→ Assignment
Give again only what runs from the line with "Given: Click the" to the final line of the entries below, exactly as written and without pictures.
───── Task inputs ─────
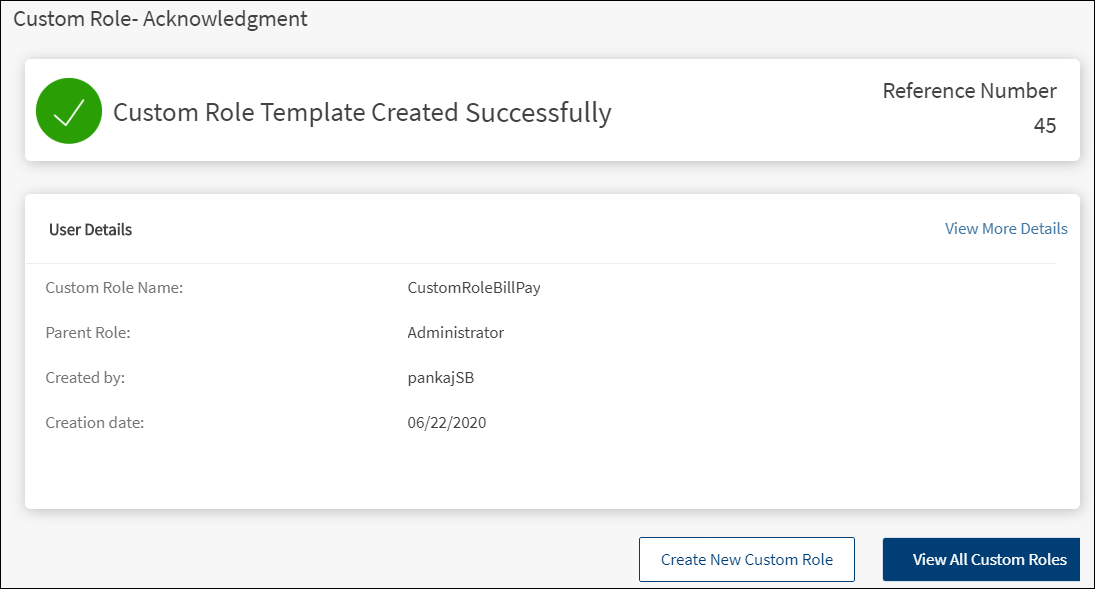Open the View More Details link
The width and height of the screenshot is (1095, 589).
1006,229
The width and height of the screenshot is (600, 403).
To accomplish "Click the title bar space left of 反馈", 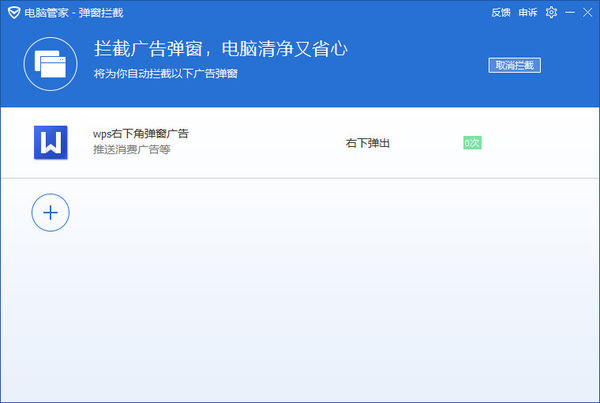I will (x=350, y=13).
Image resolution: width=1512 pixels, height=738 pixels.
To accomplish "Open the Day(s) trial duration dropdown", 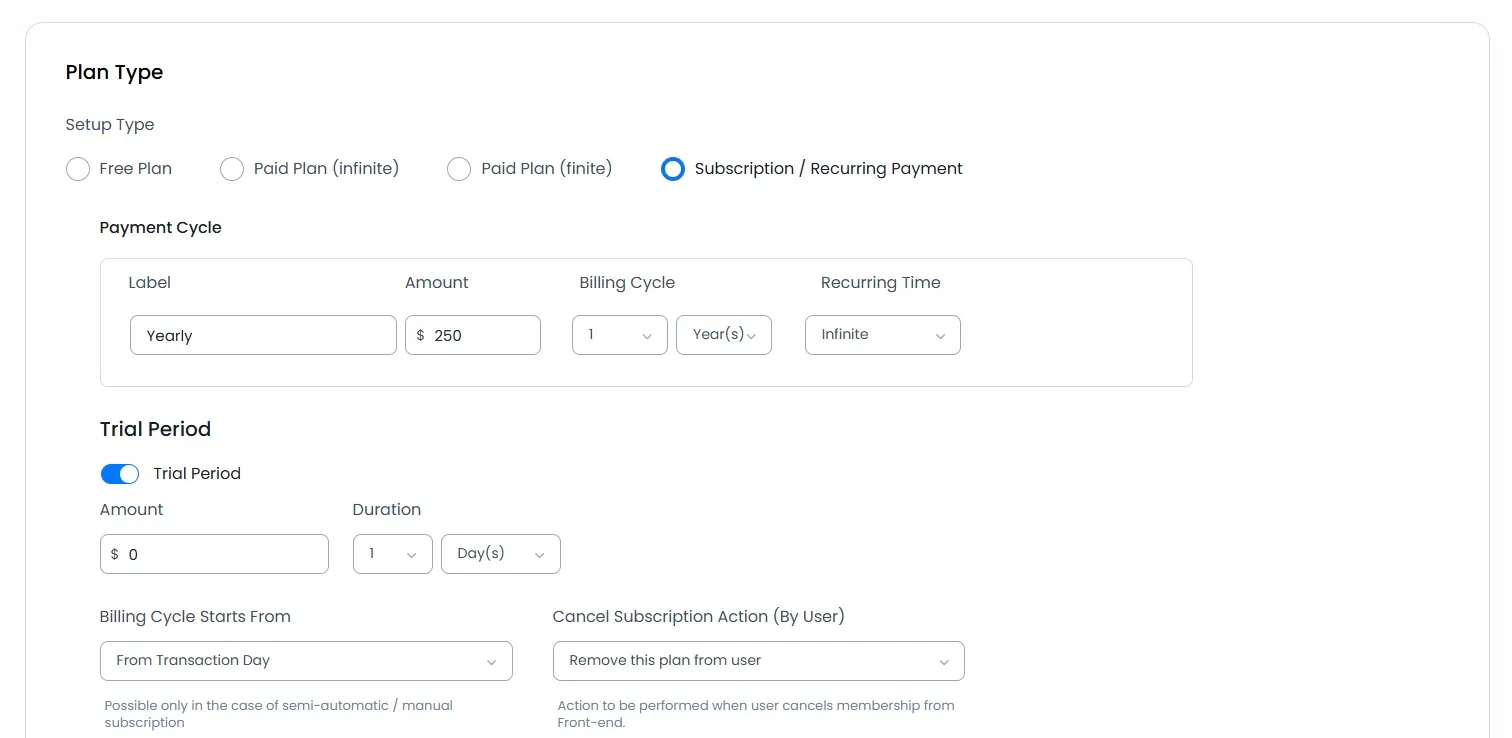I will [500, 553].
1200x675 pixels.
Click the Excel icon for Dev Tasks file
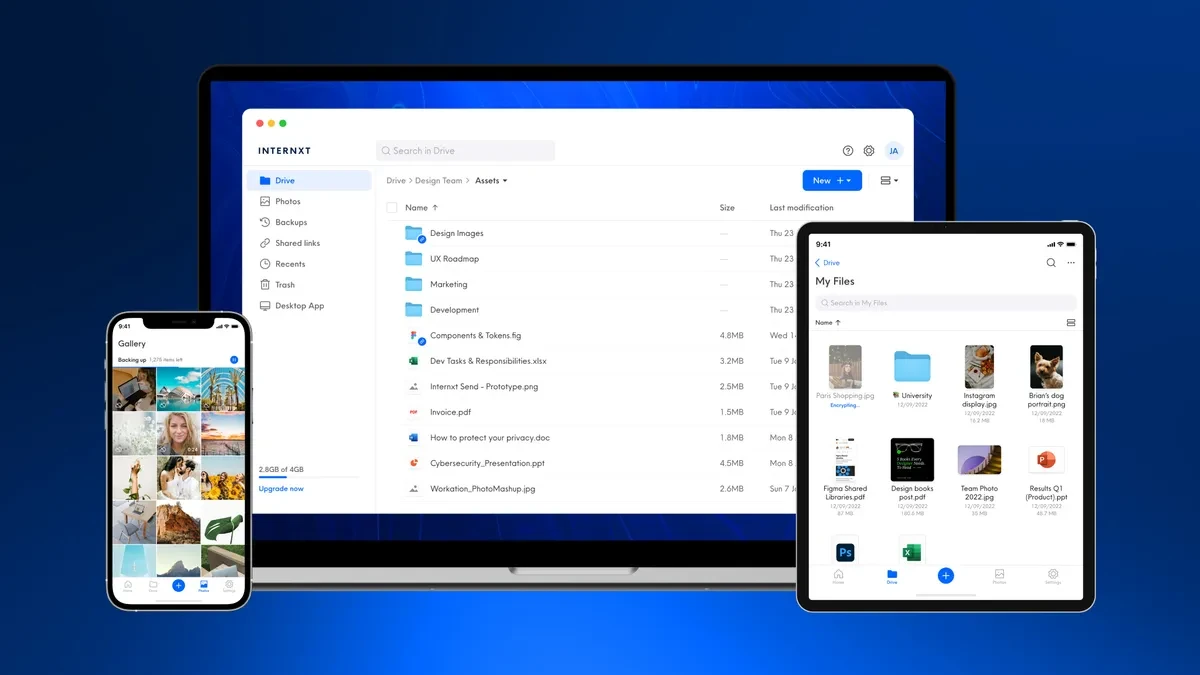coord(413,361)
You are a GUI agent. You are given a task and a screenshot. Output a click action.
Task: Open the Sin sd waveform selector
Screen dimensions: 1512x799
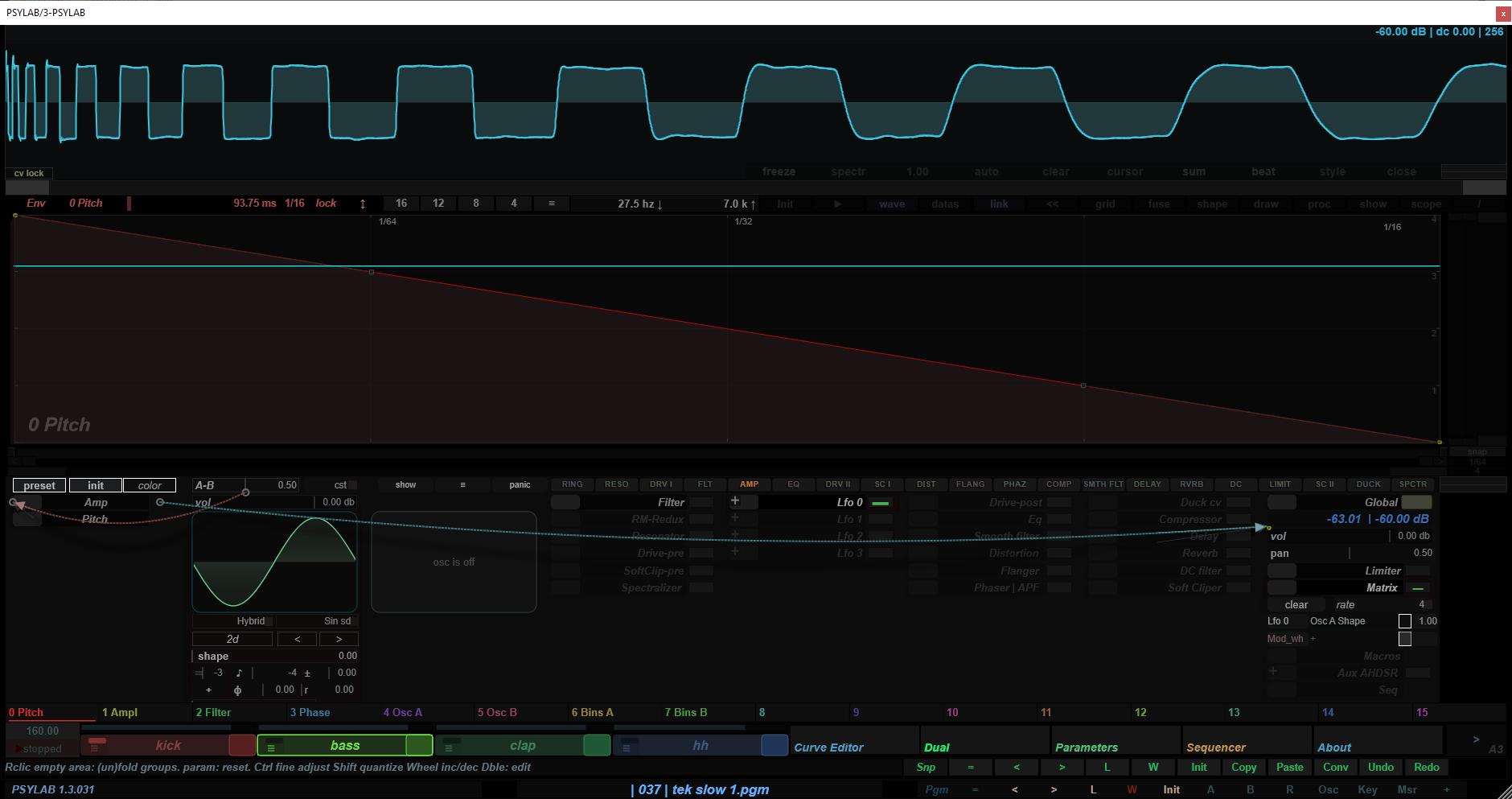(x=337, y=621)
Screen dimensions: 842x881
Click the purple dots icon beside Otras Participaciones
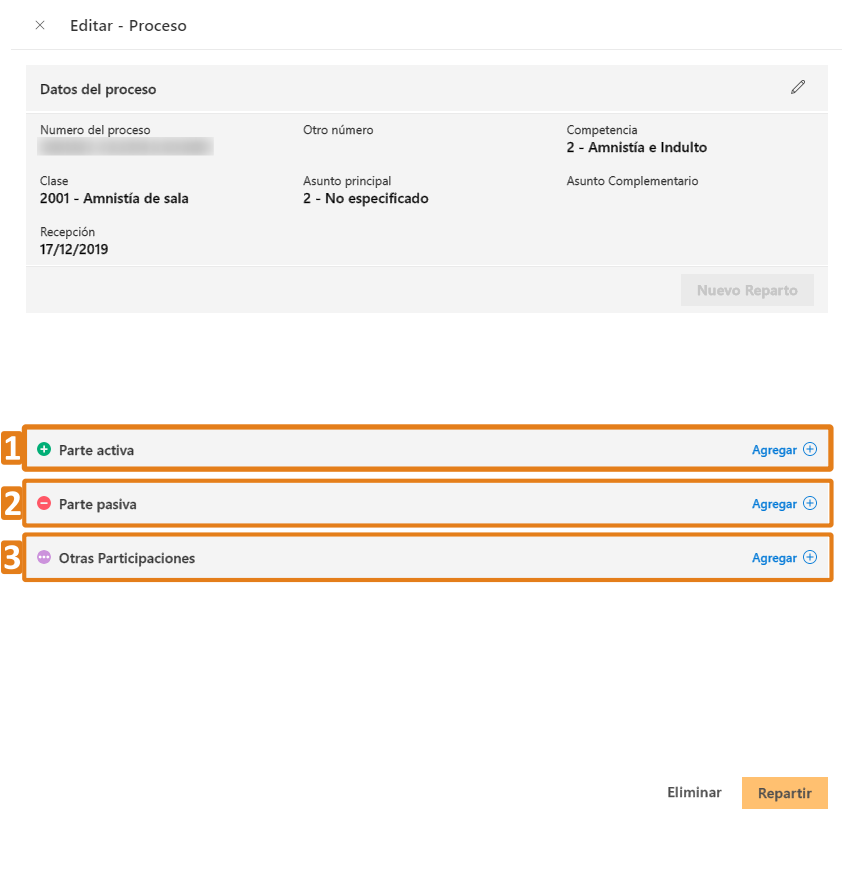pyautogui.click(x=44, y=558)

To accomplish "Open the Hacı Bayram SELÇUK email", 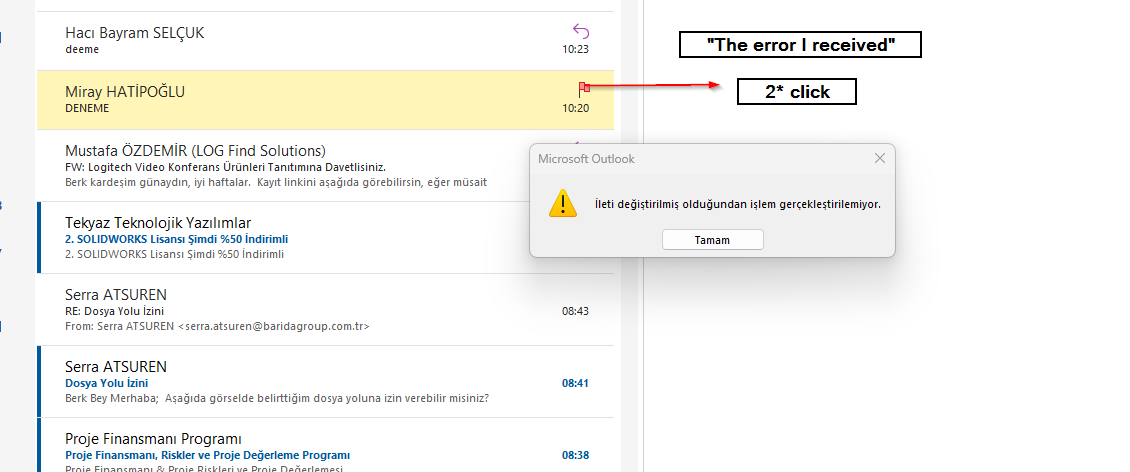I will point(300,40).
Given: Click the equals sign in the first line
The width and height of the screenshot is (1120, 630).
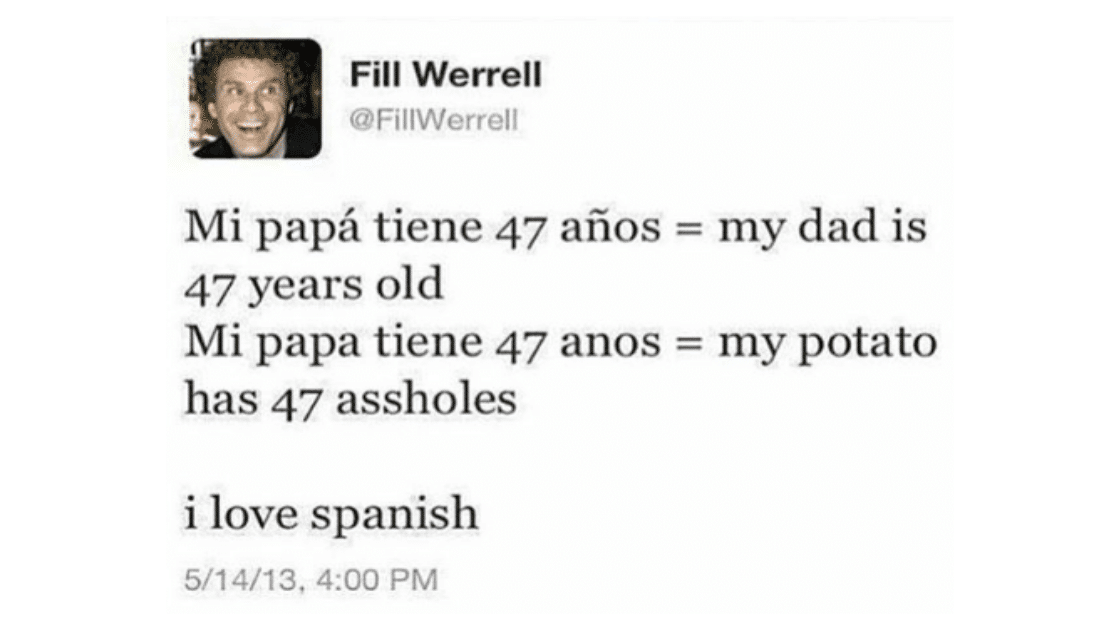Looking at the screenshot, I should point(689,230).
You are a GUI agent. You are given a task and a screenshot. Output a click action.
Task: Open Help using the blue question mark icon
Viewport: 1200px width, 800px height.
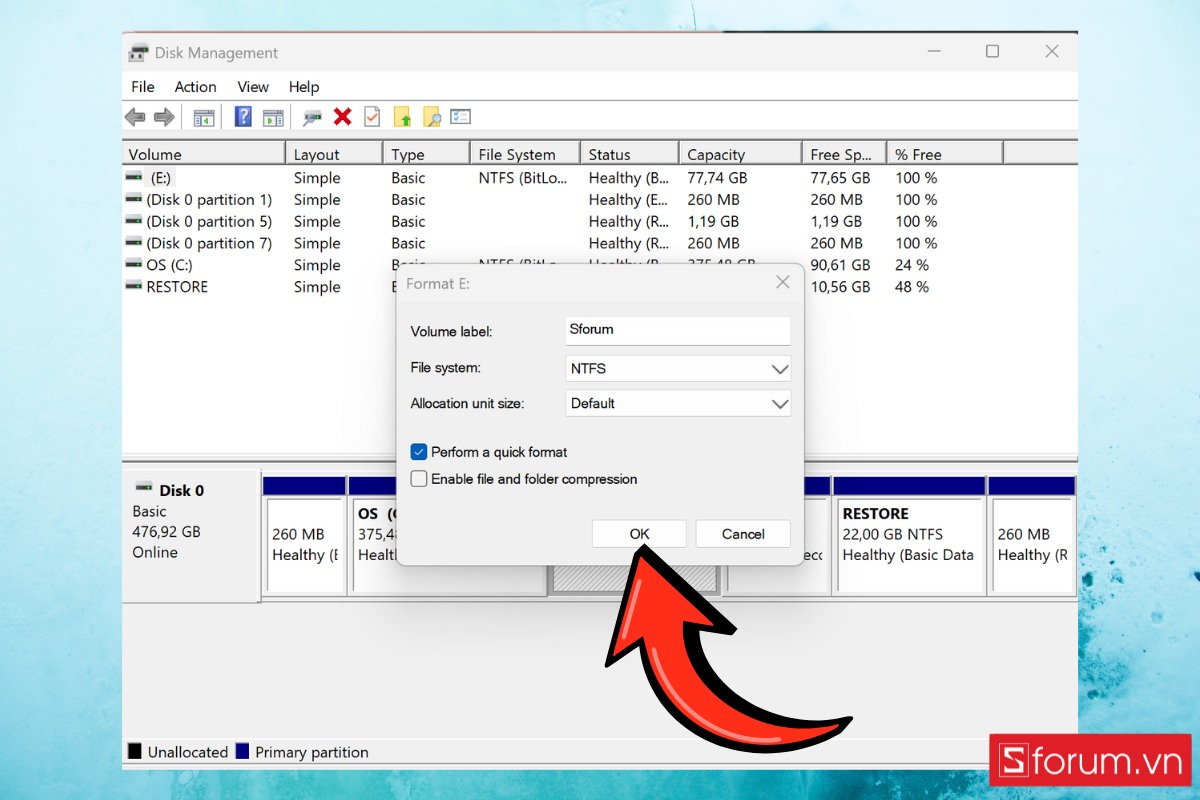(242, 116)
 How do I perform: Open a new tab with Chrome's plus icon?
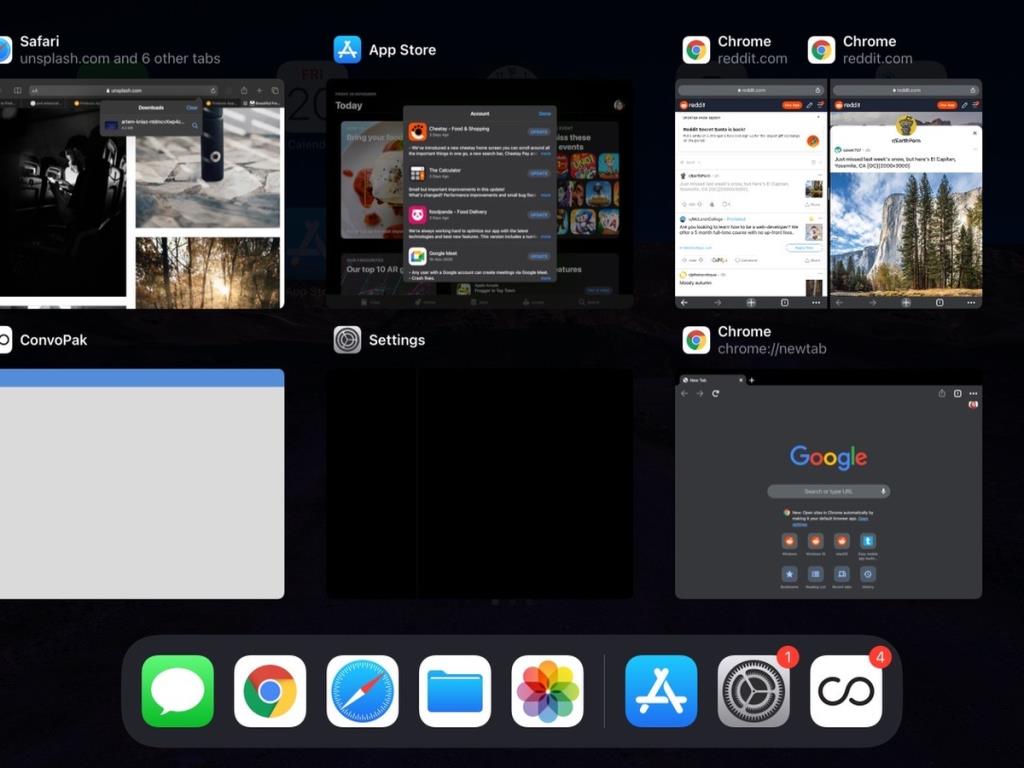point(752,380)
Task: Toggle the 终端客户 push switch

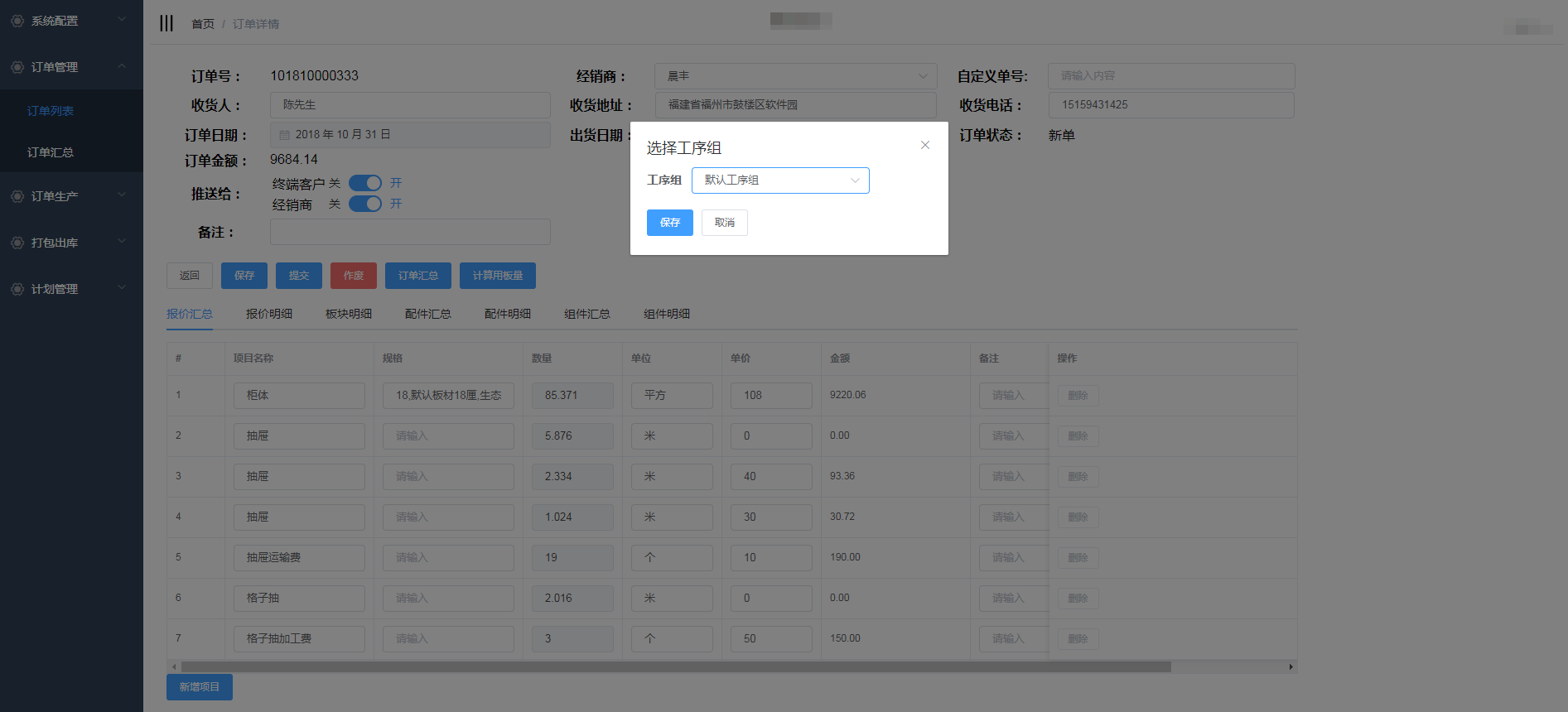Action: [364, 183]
─────
→ Your response
Given: Click the equals sign in the first line
The width and height of the screenshot is (1120, 630).
Looking at the screenshot, I should point(689,230).
You are a GUI agent. You are given a task and a screenshot. Output a click action.
Task: Open Help using the blue question mark icon
Viewport: 1200px width, 800px height.
(242, 116)
 How do I perform: Open a new tab with Chrome's plus icon?
point(752,380)
Task: Toggle the 终端客户 push switch

Action: [364, 183]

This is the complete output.